| Tubal
ligation is a permanent voluntary form of birth control (contraception) in which
a woman's Fallopian tubes are surgically cut or blocked off to prevent pregnancy.
Purpose Tubal ligation is performed in women who definitely want
to prevent future pregnancies. It is frequently chosen by women who do not want
more children, but who are still sexually active and potentially fertile, and
want to be free of the limitations of other types of birth control. Women who
should not become pregnant for health concerns or other reasons may also choose
this birth control method. Tubal ligation is one of the leading methods of contraception.
The typical tubal ligation patient is over age 30, is married, and has had two
or three children. 
Description Tubal ligation, or getting one's "tubes
tied," refers to female sterilization, the surgery that ends a woman's ability
to conceive. The operation is performed on the patient's Fallopian tubes. These
tubes, which are about 10 cm long and 0.5 cm in diameter, are found on the upper
outer sides of the uterus, and open into the uterus through small channels. It
is within the Fallopian tube that fertilization, the joining of the egg and the
sperm, takes place. During tubal ligation, the tubes are cut or blocked in order
to close off the sperm's access to the egg. Normally, tubal ligation
takes about 20-30 minutes, and is performed under general anesthesia, spinal anesthesia,
or local anesthesia with sedation. The surgery can be performed on either hospitalized
patients within 24 hours after childbirth or on outpatients. The woman can usually
leave the hospital the same day. The most common surgical approaches
to tubal ligation include laparoscopy and mini-laparotomy. In a laparoscopic tubal
ligation, a long, thin telescope-like surgical instrument called a laparoscope
is inserted into the pelvis through a small cut about 1 cm long near the navel.
Carbon dioxide gas is pumped in to help move the abdominal wall to give the surgeon
easier access to the tubes. Often the surgical instruments are inserted through
a second incision near the pubic-hair line. An instrument may be placed through
the vagina to hold the uterus in place. In a mini-laparotomy, a 3-4 cm
incision is made just above the pubic bone or under the navel. A larger incision,
or laparotomy, is rarely used today. Tubal ligation can also be performed at the
time of a cesarean section. Tubal ligation costs about $2,000 when performed
by a private physician, but is less expensive when performed at a family planning
clinic. Most insurance plans cover treatment costs. Tubal ligation
is performed in several ways: - Electrocoagulation. A heated needle connected
to an electrical device is used to cauterize or burn the tubes. Electrocoagulation
is the most common method of tubal ligation. - Falope ring. In this technique,
an applicator is inserted through an incision above the bladder and a plastic
ring is placed around a loop of the tube. - Hulka clip. The surgeon places
a plastic clip across a tube held in place by a steel spring. - Silicone
rubber bands. A band placed over a tube forms a mechanical block to sperm.

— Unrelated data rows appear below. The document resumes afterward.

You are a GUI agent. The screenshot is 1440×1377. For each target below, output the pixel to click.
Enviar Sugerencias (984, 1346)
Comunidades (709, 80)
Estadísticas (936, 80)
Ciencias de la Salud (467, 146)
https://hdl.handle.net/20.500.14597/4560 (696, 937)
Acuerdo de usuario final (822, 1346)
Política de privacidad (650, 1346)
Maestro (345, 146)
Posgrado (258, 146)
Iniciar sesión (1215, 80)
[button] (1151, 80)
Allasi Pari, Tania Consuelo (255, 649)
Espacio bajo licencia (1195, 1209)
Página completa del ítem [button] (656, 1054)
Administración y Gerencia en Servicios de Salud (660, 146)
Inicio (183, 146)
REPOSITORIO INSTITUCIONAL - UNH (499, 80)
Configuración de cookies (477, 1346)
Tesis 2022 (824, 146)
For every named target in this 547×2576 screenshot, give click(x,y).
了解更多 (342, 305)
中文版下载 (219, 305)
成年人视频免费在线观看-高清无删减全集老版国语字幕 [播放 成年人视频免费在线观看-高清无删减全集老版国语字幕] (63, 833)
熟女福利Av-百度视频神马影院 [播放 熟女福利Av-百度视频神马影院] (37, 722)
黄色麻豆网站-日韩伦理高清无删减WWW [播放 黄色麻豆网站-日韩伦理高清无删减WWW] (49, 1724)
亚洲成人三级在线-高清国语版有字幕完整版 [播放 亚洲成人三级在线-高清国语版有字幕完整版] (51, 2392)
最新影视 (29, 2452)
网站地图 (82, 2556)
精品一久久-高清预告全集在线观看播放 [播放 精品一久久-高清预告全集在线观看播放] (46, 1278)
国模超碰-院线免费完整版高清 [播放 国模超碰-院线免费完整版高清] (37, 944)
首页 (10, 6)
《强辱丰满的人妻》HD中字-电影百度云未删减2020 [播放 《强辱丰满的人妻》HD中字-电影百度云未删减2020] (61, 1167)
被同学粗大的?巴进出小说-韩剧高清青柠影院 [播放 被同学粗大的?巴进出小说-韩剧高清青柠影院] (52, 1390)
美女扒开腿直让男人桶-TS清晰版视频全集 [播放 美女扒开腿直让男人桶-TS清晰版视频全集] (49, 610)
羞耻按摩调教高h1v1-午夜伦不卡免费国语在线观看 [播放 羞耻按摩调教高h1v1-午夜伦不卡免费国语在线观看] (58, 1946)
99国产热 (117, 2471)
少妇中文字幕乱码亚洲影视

Preparation Preparation for tubal ligation includes patient education
and counseling. Before surgery, it is important that the woman understand the
permanent nature of tubal ligation, and the risks of anesthesia and surgery. Her
medical history is reviewed, and a physical examination and laboratory testing
are performed. The patient is not allowed to eat or drink for several hours before
surgery. Aftercare After surgery, the patient is monitored
for several hours before she is allowed to go home. She is instructed on care
of the surgical wound, and what signs to watch for, such as fever, nausea, vomiting,
faintness, or pain. These signs could indicate that complications have occurred.
Risks While major complications are uncommon after tubal ligation,
there are risks with any surgical procedure. Possible side effects include infection
and bleeding. Rarely, death may occur as a complication of general anesthesia
if a major blood vessel is cut. The death rate following tubal ligation is about
four per 100,000 sterilizations. After laparoscopy, the patient may experience
pain in the shoulder area from the carbon dioxide used during surgery, but the
technique is associated with less pain than mini-laparotomy, as well as a faster
recovery period. Mini-laparotomy results in a higher incidence of pain, bleeding,
bladder injury, and infection compared with laparoscopy. Patients normally feel
better after three or four days of rest, and are able to resume sexual activity
at that time. Following tubal ligation, there is a low risk (less than
1%) of ectopic pregnancy. Ectopic pregnancy is a condition in which the fertilized
egg implants in a place other than the uterus, usually in one of the Fallopian
tubes. Ectopic pregnancies are more likely to happen in younger women, and in
women whose tubes were ligated by electrocoagulation. Normal results
After having her tubes ligated, a woman does not need to use any form of birth
control to avoid pregnancy. Tubal ligation is almost 100% effective for the prevention
of conception. The possibility for treatment failure is very low--fewer than one
in 200 women (0.4%) will become pregnant during the first year after sterilization.
Failure can happen if the cut ends of the tubes grow back together; if the tube
was not completely cut or blocked off; if a plastic clip or rubber band is loose
or comes off; or if the woman was already pregnant at the time of surgery.